Quali sono le caratteristiche della scrittura vocale, in
quest’opera così corale, con tantissimi personaggi?
La scrittura sia per le parti maschili sia femminili è veramente
straordinaria, come incredibili sono la prontezza
e la precisione della parola. C’è un quartetto quasi
straussiano per quattro donne nel secondo atto davvero
spettacolare. Però tutte le volte che ho diretto l’opera
mi sono reso conto che il vero protagonista è il Coro. La
scrittura corale è complessa: include una vastissima
gamma dinamica, espressiva, formale, c’è una grande
attenzione alla scansione delle parole, alla loro comprensibilità,
ma ci sono anche fughe, imitazioni, molto
ritmo; in alcuni punti c’è un commento molto secco, in
altri sussurrato oppure fortissimo (ffff). C’è una enorme
varietà di espressioni, davvero impressionante!

+===+

## Esercizi da svolgere
[a] Risponda alle seguenti domande sul brano relativo alla scrittura vocale dell'opera, una per riga:
(i) Per quante voci e per quale tipo di voci è scritto il quartetto quasi straussiano, e in quale atto compare?
(ii) Chi è, secondo chi parla, il vero protagonista dell'opera?
(iii) Quale indicazione dinamica è riportata tra parentesi?
[b] Prosegua il brano sulla scrittura vocale dell'opera, riprendendo subito dopo l'ultima frase riportata.
Le righe successive non hanno alcun legame con il brano sulla scrittura vocale dell'opera.

## Dati registrati

+===+

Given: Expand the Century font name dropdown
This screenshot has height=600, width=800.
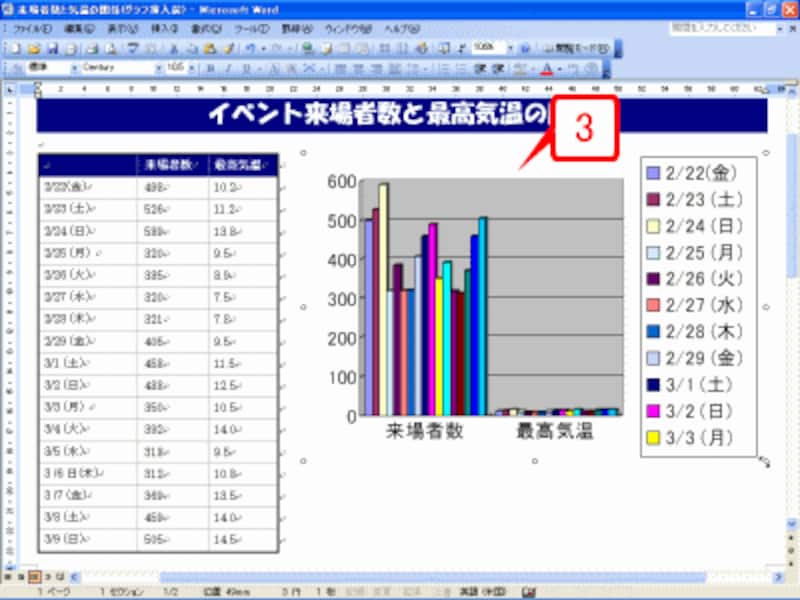Looking at the screenshot, I should click(157, 68).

+===+

## Risposte in ordine
[a]
(i) Per quattro donne, nel secondo atto.
(ii) Il Coro.
(iii) ffff.

[b]
Tornando alla dimensione psicologica, Grimes è più vittima
o più carnefice?
è un uomo non veramente conscio della sua potenza,
incapace di controllare la sua violenza. è stato rovinato
da bambino quindi non è capace d’amore, non sa vivere
l’amore e non sa recepire la comprensione della
gente, le sue reazioni sono sempre l’opposto di quel
che ci si aspetta.
Nella storia dell’interpretazione di quest’opera ci sono due
interpreti di riferimento: il primo è Peter Pears, per il quale
e con il quale quest’opera è stata scritta, che interpretava
il ruolo ammorbidendo le spigolosità del personaggio, il
secondo è il tenore canadese Jon Vickers che esasperò
gli aspetti brutali e rozzi di Grimes, che sorprese lo stesso
Britten rivelandogli qualcosa di inaspettato nella sua partitura.
Che Peter Grimes sarà Gregory Kunde?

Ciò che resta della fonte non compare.